Creating a Keytab and account for mod_auth_vas without using a priviledged AD account on Linux/Unix
METHOD 1
1. Ask the AD Administrator to create a user account similar to the one below. Replacing yourdomain, and yourhostname. They will need to use Microsofts setspn tool to add the extra Service Prinicipal Names (SPNs). You will need to be given the password for this account.
userAccountControl: 66048 (DONT_EXPIRE_PASSWD)
sAMAccountName: yourhostname-HTTP
userPrincipalName: HTTP/yourhostname.yourdomain.com@YOURDOMAIN.COM
servicePrincipalName: HTTP/yourhostname
servicePrincipalName: HTTP/yourhostname.yourdomain.com
2. Run the setup-mod_auth_vas script to .
# /opt/quest/sbin/setup-mod_auth_vas
Answer n to "Create the HTTP/ service account?", and y to "Use existing service account?". Follow the prompts.
METHOD 2 - Manual method
1. Ask the AD Administrator to create a user account similar to the one below. Replacing yourdomain, and yourhostname. They will need to use Microsofts setspn tool to add the extra Service Prinicipal Names (SPNs).

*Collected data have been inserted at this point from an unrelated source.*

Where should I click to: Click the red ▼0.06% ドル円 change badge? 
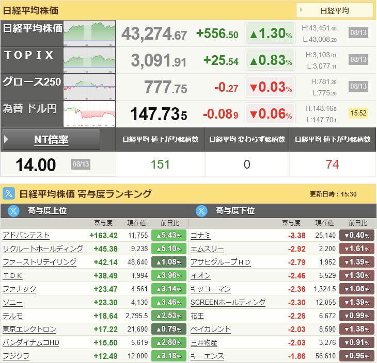pos(270,113)
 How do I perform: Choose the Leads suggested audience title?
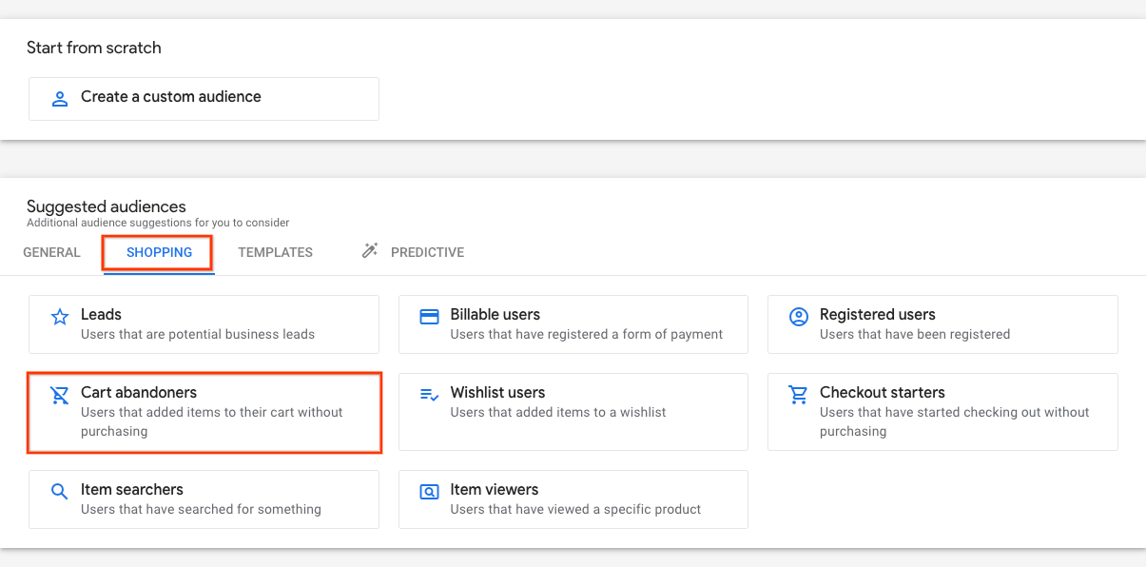pos(101,315)
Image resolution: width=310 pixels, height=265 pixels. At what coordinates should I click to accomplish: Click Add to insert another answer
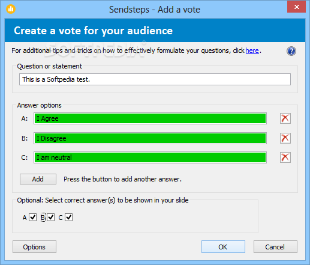38,179
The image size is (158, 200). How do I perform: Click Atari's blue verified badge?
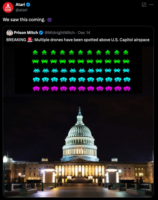tap(28, 5)
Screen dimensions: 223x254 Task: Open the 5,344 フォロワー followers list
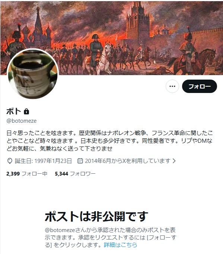coord(75,174)
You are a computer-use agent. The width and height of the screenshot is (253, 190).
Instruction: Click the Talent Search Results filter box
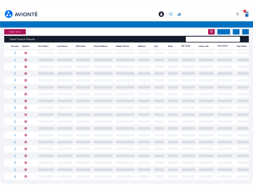[x=213, y=39]
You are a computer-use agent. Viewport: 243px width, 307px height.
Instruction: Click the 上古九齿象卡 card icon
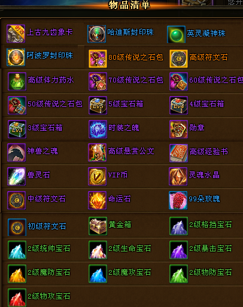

You will need to be given the password for this account.
userAccountControl: 66048 (DONT_EXPIRE_PASSWD)
sAMAccountName: yourhostname-HTTP
userPrincipalName: HTTP/yourhostname.yourdomain.com@YOURDOMAIN.COM
servicePrincipalName: HTTP/yourhostname
servicePrincipalName: HTTP/yourhostname.yourdomain.com
2. Create the Keytab on the QAS machine and roll the password to something random.
# /opt/quest/bin/vastool -u yourhostname-http passwd -r -k /etc/opt/quest/vas/HTTP.keytab
Enter the password given to you by the AD team
3. Add the SPN aliases into to the keytab
# /opt/quest/bin/vastool -u yourhostname-http ktutil -k /etc/opt/quest/vas/HTTP.keytab alias yourhostname-http HTTP/yourhostname.yourdomain.com
# /opt/quest/bin/vastool -u yourhostname-http ktutil -k /etc/opt/quest/vas/HTTP.keytab alias yourhostname-http HTTP/yourhostname
4. Run the setup-mod_auth_vas script to check the setup and permissions.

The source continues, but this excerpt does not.